The one person that he does have, actually, is us. While the film works partly from the observations (visually, of course, as well as occasionally through commentary) of the filmmaker, Jack Rath, as he and Nick hook up at various points in the journey, it is also made up of material from video diaries shot on the boat itself by Nick, which track his surroundings, document events (and non-events) and provide a running monologue which weaves in and out of the film.

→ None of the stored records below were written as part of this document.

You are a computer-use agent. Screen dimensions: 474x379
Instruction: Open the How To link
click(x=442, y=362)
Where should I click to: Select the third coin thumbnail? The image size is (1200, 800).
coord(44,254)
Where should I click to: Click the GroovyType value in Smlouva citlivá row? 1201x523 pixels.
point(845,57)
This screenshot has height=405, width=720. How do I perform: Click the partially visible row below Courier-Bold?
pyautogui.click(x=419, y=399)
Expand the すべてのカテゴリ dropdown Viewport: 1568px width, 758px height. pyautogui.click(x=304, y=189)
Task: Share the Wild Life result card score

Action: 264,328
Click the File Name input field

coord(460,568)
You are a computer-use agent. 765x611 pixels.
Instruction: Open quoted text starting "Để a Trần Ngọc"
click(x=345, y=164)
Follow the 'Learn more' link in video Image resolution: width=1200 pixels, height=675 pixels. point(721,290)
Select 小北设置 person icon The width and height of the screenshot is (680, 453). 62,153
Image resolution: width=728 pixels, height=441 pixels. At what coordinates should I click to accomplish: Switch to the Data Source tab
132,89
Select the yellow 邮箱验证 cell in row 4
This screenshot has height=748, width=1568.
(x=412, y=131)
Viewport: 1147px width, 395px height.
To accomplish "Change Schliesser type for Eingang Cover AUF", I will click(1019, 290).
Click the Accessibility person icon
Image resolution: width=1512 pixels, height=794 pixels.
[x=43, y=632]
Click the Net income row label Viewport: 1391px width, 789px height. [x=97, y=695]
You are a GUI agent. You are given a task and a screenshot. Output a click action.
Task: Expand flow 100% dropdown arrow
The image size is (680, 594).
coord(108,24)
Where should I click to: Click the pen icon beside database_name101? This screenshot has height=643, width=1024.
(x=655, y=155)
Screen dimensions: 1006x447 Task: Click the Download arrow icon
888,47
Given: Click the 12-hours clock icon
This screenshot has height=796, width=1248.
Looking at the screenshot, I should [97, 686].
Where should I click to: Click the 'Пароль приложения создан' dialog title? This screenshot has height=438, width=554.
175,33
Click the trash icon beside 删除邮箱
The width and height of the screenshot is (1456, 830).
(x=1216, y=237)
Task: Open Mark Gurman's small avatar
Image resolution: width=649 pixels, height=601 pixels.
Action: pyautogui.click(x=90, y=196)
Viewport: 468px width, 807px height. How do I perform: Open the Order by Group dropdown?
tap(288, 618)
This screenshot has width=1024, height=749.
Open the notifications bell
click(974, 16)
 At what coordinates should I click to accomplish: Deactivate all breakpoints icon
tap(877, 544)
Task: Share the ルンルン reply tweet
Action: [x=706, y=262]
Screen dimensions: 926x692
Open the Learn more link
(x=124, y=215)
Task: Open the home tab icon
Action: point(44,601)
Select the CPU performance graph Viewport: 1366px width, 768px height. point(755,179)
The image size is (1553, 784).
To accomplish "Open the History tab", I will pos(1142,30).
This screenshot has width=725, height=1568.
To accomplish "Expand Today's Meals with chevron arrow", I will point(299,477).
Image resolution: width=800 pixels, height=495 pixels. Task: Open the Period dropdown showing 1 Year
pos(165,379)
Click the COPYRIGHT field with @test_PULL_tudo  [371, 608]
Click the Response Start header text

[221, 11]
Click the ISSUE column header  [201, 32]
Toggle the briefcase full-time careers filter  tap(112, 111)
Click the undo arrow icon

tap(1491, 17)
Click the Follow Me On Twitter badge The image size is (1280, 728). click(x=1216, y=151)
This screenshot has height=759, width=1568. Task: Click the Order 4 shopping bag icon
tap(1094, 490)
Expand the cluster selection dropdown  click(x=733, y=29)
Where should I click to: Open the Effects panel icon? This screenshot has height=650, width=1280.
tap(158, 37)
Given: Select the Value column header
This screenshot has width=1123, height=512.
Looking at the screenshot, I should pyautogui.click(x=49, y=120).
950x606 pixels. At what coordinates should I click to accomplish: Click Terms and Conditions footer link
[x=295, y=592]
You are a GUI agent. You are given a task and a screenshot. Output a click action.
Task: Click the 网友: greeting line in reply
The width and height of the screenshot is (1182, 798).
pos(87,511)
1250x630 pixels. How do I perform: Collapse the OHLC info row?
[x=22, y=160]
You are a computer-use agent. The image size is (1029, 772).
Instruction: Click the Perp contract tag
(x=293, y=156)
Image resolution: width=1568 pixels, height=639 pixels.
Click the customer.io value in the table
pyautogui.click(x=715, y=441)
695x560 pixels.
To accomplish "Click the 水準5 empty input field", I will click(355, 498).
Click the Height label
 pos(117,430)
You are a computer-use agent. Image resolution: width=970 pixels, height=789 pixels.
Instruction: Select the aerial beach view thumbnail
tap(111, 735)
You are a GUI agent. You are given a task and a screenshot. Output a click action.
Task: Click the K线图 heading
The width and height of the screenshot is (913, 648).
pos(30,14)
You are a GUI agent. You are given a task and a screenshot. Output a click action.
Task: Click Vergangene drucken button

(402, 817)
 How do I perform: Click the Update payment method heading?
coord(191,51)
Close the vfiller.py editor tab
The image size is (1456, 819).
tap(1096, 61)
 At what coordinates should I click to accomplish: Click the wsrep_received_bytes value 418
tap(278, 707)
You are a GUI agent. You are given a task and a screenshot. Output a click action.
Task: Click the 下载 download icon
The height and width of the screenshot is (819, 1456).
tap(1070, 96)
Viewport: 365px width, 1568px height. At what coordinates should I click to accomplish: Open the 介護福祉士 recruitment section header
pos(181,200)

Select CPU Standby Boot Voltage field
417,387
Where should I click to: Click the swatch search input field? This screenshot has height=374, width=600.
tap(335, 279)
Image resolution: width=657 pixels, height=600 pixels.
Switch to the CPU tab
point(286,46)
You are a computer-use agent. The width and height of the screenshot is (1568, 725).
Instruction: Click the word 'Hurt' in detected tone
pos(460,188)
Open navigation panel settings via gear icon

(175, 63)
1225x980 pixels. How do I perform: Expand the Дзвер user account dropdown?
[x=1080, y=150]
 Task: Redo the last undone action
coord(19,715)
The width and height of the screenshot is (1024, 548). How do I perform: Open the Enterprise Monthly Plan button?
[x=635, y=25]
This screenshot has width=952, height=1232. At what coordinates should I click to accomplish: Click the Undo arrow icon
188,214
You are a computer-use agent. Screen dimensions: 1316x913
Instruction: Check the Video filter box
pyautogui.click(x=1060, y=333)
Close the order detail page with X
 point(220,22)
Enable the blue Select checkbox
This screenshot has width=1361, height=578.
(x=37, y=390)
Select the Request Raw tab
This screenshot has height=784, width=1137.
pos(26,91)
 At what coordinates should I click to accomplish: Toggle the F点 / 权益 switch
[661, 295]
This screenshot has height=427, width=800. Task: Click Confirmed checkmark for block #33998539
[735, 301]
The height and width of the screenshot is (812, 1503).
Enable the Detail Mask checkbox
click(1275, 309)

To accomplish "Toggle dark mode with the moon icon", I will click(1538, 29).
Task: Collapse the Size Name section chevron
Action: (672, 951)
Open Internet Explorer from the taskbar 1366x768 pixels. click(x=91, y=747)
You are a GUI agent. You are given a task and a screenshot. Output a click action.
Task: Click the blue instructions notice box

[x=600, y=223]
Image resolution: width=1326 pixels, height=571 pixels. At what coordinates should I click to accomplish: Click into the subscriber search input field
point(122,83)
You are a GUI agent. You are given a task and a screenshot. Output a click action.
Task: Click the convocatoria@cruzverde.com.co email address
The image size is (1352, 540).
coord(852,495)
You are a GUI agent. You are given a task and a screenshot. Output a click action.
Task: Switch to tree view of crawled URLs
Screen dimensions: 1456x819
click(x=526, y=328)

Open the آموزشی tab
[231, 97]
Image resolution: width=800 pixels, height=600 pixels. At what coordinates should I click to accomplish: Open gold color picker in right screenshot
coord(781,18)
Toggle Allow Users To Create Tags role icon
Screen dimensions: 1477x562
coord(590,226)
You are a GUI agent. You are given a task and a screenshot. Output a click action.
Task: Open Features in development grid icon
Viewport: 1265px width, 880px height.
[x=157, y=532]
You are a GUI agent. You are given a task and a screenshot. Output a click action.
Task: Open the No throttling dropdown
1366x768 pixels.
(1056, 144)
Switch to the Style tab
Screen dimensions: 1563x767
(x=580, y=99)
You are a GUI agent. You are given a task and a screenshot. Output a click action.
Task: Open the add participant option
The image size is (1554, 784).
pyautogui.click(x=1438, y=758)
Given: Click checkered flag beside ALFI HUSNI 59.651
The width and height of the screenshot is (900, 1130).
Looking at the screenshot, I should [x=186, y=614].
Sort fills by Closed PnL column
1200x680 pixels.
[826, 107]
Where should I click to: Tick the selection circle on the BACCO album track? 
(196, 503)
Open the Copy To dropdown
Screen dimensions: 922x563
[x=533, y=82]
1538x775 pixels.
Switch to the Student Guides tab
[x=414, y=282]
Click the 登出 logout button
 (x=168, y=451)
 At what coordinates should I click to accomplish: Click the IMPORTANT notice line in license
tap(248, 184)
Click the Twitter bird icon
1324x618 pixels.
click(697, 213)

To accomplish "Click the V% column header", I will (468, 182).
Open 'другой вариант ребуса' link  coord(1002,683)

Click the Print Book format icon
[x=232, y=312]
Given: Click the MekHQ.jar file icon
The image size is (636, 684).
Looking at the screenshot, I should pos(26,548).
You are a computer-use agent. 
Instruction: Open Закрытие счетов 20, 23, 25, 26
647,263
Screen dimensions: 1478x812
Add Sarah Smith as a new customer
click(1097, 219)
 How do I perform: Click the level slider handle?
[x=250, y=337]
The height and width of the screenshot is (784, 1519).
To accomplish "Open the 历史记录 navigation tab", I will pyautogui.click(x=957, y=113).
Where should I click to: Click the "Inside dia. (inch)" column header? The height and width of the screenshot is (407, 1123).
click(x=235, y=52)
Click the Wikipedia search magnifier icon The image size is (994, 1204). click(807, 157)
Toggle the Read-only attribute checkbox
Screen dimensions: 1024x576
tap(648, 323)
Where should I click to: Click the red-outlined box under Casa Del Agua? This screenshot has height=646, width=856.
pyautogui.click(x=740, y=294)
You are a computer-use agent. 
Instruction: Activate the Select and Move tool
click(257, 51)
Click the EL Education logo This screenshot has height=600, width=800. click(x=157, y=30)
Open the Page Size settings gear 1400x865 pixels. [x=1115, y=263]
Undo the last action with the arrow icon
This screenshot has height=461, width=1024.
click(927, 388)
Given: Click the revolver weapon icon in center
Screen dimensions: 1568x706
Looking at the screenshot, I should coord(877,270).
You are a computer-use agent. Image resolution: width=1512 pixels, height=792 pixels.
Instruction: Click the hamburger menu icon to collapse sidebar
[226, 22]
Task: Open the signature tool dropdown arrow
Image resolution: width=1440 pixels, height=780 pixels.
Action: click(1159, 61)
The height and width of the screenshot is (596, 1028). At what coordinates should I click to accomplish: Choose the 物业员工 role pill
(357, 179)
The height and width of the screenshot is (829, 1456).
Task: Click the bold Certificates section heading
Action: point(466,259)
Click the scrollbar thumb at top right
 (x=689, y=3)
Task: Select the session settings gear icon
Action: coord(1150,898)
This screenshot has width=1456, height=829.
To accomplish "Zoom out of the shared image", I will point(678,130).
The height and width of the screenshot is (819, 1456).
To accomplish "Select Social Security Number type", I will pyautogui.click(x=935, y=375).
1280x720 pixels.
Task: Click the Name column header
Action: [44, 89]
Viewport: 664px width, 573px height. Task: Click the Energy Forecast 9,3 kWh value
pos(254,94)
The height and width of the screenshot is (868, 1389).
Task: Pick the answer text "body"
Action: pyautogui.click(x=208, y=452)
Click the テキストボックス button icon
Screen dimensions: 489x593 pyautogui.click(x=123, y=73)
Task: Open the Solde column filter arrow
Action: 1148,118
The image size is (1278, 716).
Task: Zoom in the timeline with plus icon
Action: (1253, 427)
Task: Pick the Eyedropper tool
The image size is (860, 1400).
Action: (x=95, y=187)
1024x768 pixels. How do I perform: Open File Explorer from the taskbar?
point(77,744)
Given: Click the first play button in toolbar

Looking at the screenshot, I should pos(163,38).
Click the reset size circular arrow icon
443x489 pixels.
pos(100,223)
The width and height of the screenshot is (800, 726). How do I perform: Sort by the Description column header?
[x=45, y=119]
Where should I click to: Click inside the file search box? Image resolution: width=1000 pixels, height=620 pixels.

But if now that I think about it, it’s not just us, it’s also another audience made up of people he meets at his various points of call who are drawn in by his story and give him advice, encouragement, and various forms of hospitality and material support. He also has a virtual audience who follows his story through a website he has created to solicit funds.

But if you’re expecting that cliché life affirming saga of the triumph of human potential…well, let’s not kid ourselves. For what it’s worth, Nick does not come off exactly the hero type. He very quickly realizes he’s bitten off more than he can chew and his determination, excitement and ingenuity are constantly being tempered by boredom, fear and ineptitude. Needless to say he is also a bit of a user – though, god knows, anyone who undertakes this kind of major project somehow needs to be one.

It’s exactly Nick’s human-ness that makes the whole thing work. It wasn’t so much a drama that drew me in but, rather I found myself vicariously absorbed into the daily minutia of his journey. It reminded me of a Bresson film called “A Condemned Man Escapes Prison”, which is about exactly that and nothing more. You don’t know very much about who the person is or what he’s done, or even where he goes, but you just get so caught up in what is, on the surface, a very detailed series of tiny steps forward (and sometimes back) that you find yourself totally involved in the process and therefore his fate. In this case, from the joy of the adventure to Nick’s shear “when-is-this-EVER-going-to-be-fucking-over” exasperation.

And as for the big climactic arrival, suffice to say it’s not the climax, high or low, that I – or Nick for that matter – was expecting. And if the journey ultimately eclipses the goal, well it wouldn’t be the first time. But hey, there’s more than one way to be epic.